Imagerie volumétrique du transport de molécules mRNA (vert). Les noyaux sont représentés en magenta. Les données sont affichées en projection à intensité maximale. Une image en volume (86 × 80 × 12 μm3) a été enregistrée toutes les 2,5 secondes. Échantillon : avec l'aimable autorisation du Prof. Andrew Oates, EPFL, Suisse.

Embryon de caenorhabditis elegans marqué pour les noyaux. La vidéo montre une projection en profondeur avec codage en couleur de l'embryon. Des images de l'embryon ont été capturées pendant plus de 10 minutes en continu ; une image en volume toutes les 700 msec. Volume d'acquisition : 115 × 50 × 30 μm³. Au total, 101 000 images ont été enregistrées ; 101 plans volumiques pour 1000 points temporels. Échantillon client.

Embryon de caenorhabditis elegans marqué pour les noyaux. La vidéo montre une projection en profondeur avec codage en couleur de l'embryon. Des images de l'embryon ont été capturées pendant plus de 19 heures toutes les 5 minutes et peuvent être observées tout au long de son cycle normal de veille-sommeil. Volume d'acquisition : 115 × 50 × 30 μm³. Au total, 23 836 images ont été enregistrées ; 101 plans volumiques pour 236 points temporels. Échantillon client.

Embryon de caenorhabditis elegans au stade tardif (post fertilisation ~400 min.) avec ~560 noyaux marqués avec HIS-58::mCherry (magenta) et centrioles marqués par GFP::SAS-7 (vert). Des cellules en mitose montrent un signal condensé de HIS-58::mCherry et de centrioles aux pôles fuseaux. Échantillon : avec l'aimable autorisation de N. Kalbfuss, Göncy Lab, EPFL, Suisse.
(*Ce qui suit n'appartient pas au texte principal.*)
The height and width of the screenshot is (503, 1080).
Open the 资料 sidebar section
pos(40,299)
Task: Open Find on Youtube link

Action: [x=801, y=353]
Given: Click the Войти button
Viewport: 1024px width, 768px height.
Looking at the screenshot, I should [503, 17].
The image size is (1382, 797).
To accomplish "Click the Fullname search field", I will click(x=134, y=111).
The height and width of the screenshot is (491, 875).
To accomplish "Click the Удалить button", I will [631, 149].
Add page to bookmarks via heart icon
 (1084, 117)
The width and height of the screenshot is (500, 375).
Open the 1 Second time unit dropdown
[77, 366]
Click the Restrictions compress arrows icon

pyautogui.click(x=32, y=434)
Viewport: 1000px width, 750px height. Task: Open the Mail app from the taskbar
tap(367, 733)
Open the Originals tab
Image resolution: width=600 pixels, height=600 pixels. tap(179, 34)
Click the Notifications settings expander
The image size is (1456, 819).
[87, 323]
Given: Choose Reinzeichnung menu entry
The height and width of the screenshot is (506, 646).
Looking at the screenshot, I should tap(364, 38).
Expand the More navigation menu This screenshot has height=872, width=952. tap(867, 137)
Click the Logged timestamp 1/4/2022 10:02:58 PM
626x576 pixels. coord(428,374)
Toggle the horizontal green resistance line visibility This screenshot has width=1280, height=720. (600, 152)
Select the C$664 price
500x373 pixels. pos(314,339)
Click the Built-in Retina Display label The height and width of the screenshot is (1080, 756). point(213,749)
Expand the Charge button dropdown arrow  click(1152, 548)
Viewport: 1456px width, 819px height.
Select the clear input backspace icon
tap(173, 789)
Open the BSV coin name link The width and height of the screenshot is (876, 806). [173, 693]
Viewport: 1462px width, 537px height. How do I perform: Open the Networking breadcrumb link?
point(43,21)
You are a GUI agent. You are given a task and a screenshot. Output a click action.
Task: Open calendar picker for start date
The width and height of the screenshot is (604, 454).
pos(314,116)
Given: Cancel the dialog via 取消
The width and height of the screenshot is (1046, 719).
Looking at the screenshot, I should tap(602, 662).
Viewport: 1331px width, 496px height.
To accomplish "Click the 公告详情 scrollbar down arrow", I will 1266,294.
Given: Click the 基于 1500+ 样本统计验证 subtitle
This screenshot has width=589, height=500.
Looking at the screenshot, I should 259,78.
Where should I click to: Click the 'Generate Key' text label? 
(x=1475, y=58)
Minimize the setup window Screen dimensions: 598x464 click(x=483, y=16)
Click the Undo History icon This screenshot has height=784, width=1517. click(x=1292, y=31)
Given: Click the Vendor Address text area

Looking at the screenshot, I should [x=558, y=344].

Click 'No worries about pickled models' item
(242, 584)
Tube pollinique coloré pour les mitochondries (MitoTracker Green, vert) et les lysosomes (Lysotracker Red, rouge). Observez le tube pollinique s'étendre à partir de la fissure dans le grain de pollen (visualisé par son autofluorescence). Les mitochondries ne progressent pas tout à fait jusqu'à l'extrémité du tube pollinique, mais s'arrêtent quelques microns avant l'extrémité. Le rendu de l'ensemble des données a été effectué dans arivis Vision4D^®. Échantillon : avec l'aimable autorisation de R. Whan, UNSW, Sydney, Australie.

Observez la dynamique des mitochondries à l'intérieur du tube pollinique. Les mitochondries se déplacent vers l'extrémité sur les bords et reviennent au centre du tube. Durant le transport, les mitochondries fusionnent et se divisent constamment pour assurer les processus de réparation et pour partager et distribuer les molécules biologiques. Échantillon : avec l'aimable autorisation de R. Whan, UNSW, Sydney, Australie.